Many of these proposals of the Committee did not survive in the bill that was passed by the House on November 19, 2021. Notably, there were no changes to the estate and gift tax exemption and no changes to certain trust taxation rules which would have significantly curtailed their use.

However, the bill then went to the Senate, and on December 18, 2021, the Senate adjourned. On December 19, 2021, Senator Joe Manchin III announced he could not support the bill, now putting the entire bill in jeopardy in an equally divided Senate.

As a result, high uncertainty continues with regard to what will happen next in 2022, but at least for now, it seems the high level of the current exemption, which is $12.06M U.S. for 2022, or $24.12M U.S. for a married couple, will continue, recognizing there is a sunset clause on December 31, 2025, when the exemption will revert back to $5M U.S. indexed for inflation.

Unless Congress makes changes, the maximum rate of tax for gift and estate tax will remain at 40%.

“Use It or Lose It” Exemption While it is Available

U.S. persons subject to U.S. gift and estate tax should as a result consider using their current $12.06M U.S. exemption – “use it or lose it” – while it is available.
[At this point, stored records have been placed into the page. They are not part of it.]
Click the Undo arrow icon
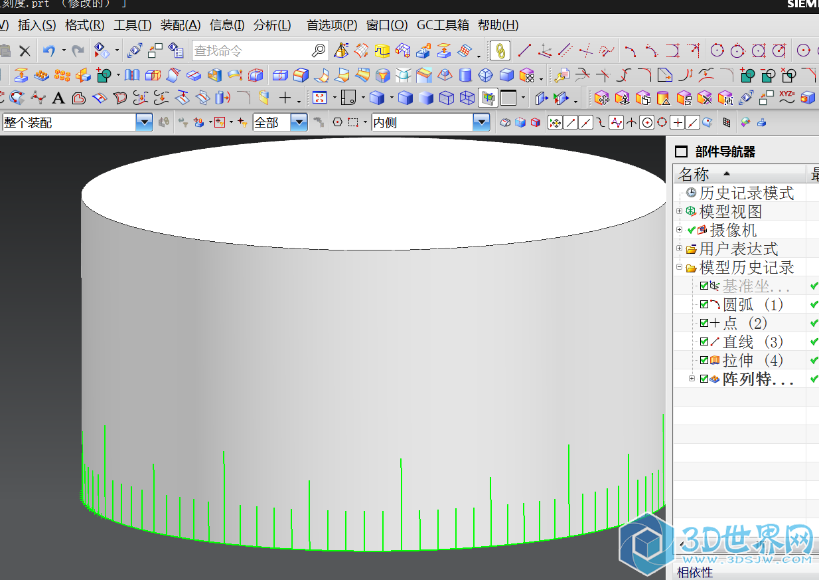819x580 pixels. [48, 50]
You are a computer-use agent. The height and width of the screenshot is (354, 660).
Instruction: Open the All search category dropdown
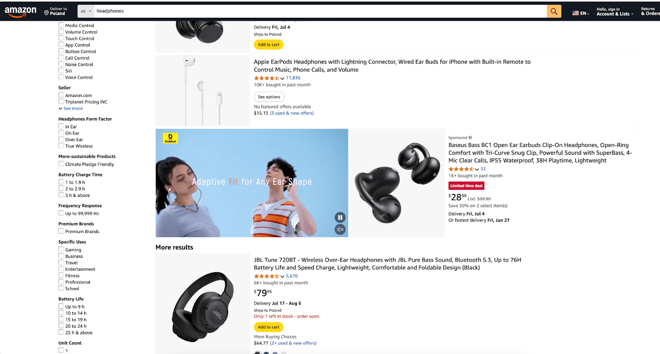[85, 11]
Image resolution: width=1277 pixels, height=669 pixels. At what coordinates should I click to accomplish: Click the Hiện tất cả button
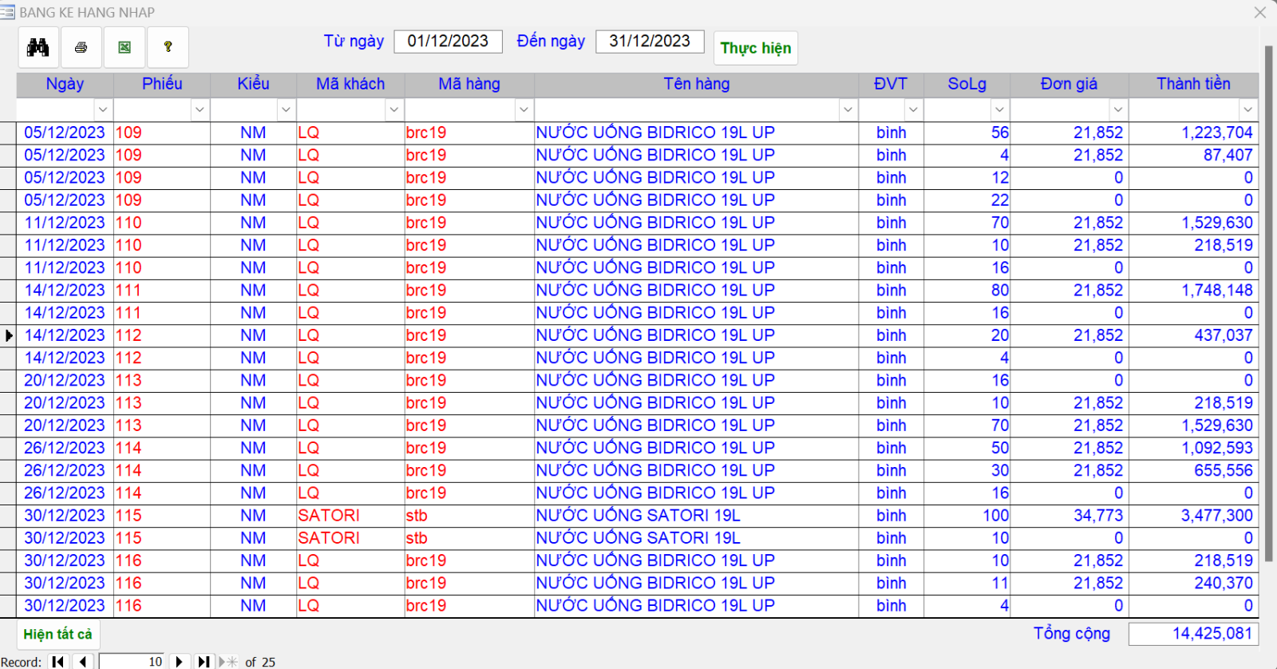pos(57,635)
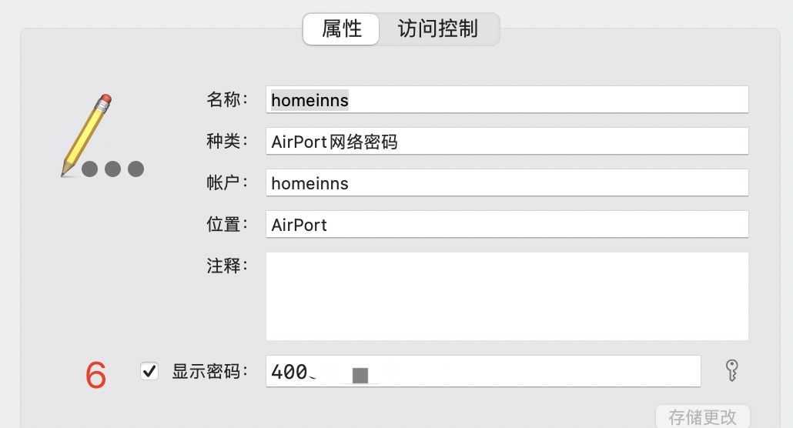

As well, they should consider making annual gifts to utilize their annual gift exemption, which for 2022 increased from $15,000 U.S. to $16,000 U.S. per donee. For U.S. persons making gifts to their non-U.S. citizen spouse, the limitation on gifts increases in 2022 to $164,000 U.S.

Several of our U.S. clients who are Canadian tax residents are using their lifetime exemption in conjunction with planning to ensure their principal residence is not subject to U.S. capital gains tax. In some cases, without taking prior advice, they own their home often jointly with their Canadian spouse. Unfortunately, the U.S. tax rules do not allow for an unlimited principal residence exemption as the Canadian tax rules do.

The lifetime exemption, where appropriate based on professional tax and legal advice, can be used to transfer their ownership to their Canadian spouse, who can claim the principal residence exemption and who is not exposed to U.S. capital gains tax, in order to ensure the property is tax-free.

The fact that the U.S. exemption remains high is very helpful for Canadians with U.S. situs assets, such as directly-owned  U.S. real estate or U.S. marketable securities, and whose worldwide estate is under $12.06M U.S., as they will not be exposed to U.S. estate tax under the so-called “small estate” exemption – which is not so “small”!

Given the high level of the exemption, very few estates pay any U.S. estate tax – only 1,275 in 2020. Estate planning and will planning for those with U.S. estate tax exposure is currently generally less complex as a result.

For those subject to U.S. gift and estate tax, stay tuned as 2022 plays out to see what the upshot will be. With another presidential election in 2024, there is only more uncertainty and not less with regard to what the future holds when it comes to U.S. gift and estate tax.

— Margaret O’Sullivan

The comments offered in this article are meant to be general in nature, are limited to the law of Ontario, Canada, and are not intended to provide legal or tax advice on any individual situation. Before taking any action involving your individual situation, you should seek legal advice to ensure it is appropriate to your personal circumstances.